The request: Please pick out each line of the items below that contains the word "Name".

Listing:
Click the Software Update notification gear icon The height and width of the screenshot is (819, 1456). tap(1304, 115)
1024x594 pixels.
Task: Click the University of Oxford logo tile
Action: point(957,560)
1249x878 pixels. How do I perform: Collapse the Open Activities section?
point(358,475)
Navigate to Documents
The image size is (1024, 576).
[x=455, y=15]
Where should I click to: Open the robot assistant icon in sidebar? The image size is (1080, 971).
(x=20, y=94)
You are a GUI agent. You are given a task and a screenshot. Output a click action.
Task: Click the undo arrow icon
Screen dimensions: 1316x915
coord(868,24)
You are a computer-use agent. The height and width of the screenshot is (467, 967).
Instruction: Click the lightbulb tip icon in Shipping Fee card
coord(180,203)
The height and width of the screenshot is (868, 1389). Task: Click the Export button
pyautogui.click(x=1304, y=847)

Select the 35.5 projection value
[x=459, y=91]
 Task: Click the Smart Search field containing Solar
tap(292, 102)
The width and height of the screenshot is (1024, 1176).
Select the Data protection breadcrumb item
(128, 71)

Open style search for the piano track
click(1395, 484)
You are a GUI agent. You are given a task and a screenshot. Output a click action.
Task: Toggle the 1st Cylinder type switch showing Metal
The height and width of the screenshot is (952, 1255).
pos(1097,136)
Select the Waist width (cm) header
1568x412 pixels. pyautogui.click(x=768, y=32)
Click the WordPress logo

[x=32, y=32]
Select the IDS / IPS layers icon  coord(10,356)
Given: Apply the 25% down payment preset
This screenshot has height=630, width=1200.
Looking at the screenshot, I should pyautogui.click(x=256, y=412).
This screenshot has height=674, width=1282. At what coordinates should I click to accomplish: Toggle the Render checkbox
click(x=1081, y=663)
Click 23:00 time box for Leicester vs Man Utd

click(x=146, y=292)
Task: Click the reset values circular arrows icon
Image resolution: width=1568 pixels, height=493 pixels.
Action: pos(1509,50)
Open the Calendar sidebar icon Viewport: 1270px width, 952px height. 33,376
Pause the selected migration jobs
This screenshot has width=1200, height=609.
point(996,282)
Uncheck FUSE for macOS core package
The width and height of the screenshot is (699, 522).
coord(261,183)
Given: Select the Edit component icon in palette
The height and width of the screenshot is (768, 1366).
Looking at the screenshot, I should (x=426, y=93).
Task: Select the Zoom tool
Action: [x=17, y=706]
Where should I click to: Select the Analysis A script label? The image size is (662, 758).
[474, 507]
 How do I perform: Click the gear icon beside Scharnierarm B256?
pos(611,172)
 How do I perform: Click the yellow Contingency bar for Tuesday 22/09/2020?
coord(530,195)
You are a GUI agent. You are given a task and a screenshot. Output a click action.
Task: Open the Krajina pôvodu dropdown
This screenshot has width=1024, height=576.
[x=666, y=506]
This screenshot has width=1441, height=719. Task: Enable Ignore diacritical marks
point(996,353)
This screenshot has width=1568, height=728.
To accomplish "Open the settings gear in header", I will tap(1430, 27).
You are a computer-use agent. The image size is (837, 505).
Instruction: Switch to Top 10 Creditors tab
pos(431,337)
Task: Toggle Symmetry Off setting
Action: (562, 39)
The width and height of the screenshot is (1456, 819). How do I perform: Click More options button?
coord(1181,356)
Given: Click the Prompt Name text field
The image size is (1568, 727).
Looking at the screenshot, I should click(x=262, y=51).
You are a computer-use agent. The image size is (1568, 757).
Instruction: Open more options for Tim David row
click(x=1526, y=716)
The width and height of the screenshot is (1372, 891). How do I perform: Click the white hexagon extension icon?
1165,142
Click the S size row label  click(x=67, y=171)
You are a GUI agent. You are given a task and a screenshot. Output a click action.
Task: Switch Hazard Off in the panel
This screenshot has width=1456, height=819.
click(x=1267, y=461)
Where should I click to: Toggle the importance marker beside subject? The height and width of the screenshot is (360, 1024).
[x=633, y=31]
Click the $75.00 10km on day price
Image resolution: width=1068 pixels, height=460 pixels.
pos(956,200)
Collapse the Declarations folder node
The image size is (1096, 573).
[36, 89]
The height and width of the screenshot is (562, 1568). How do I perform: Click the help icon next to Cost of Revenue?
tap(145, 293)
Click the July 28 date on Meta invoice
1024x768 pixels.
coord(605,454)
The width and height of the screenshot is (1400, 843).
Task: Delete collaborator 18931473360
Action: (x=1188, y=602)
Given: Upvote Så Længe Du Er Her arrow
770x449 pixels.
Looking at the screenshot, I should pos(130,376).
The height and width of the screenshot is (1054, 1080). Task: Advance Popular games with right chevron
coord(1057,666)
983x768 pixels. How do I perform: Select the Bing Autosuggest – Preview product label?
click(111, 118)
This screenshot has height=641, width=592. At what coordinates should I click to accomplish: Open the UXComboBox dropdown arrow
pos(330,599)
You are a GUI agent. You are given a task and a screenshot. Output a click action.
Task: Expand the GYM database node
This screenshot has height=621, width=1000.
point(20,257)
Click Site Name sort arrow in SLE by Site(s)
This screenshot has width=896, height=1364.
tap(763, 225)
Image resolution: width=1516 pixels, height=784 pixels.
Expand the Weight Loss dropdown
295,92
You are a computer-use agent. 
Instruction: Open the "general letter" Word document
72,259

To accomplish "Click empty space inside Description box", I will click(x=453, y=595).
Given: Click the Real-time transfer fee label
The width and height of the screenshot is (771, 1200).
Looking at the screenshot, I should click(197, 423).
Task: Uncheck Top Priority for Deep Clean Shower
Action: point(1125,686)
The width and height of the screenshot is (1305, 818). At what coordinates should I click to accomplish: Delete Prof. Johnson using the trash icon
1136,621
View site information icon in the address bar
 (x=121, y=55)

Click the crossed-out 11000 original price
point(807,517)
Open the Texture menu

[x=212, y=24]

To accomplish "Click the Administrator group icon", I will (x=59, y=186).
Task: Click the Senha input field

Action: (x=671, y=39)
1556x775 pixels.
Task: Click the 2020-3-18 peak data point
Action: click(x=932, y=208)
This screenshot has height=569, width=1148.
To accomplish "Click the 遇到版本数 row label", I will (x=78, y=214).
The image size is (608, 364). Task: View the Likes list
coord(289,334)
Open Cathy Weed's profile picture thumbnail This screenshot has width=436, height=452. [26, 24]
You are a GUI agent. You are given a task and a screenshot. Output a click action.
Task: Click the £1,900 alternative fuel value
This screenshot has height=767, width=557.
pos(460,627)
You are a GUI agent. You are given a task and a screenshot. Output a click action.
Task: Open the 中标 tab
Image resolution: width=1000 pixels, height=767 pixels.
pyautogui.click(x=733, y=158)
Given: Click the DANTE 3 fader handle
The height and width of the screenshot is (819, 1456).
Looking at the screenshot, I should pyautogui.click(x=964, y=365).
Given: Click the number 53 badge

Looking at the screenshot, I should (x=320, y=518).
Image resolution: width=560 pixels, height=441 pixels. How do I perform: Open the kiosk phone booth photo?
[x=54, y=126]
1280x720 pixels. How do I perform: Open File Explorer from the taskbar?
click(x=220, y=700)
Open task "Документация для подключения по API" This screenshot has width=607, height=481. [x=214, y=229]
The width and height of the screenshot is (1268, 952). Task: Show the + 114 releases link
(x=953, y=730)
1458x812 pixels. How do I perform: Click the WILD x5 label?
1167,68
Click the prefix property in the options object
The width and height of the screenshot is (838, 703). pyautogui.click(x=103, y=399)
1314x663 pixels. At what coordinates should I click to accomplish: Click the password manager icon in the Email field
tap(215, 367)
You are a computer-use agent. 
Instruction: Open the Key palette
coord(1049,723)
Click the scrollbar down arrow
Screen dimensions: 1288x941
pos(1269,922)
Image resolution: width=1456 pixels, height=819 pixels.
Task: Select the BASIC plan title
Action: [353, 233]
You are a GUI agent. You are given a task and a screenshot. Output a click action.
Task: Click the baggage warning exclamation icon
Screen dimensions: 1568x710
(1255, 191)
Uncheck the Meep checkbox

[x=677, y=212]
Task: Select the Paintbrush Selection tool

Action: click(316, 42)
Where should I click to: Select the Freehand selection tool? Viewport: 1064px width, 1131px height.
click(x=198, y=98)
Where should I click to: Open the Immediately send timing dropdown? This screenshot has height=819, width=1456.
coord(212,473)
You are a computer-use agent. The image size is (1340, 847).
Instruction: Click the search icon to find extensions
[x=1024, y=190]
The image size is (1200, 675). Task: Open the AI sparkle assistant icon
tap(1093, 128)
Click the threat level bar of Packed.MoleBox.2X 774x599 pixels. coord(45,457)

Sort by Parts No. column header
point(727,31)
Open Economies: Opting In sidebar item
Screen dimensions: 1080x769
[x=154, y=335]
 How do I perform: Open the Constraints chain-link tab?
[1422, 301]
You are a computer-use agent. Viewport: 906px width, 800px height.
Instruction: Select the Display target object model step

Solution to the problem:
Given: Click the Prompt Name text field
Click Site Name sort arrow in SLE by Site(s)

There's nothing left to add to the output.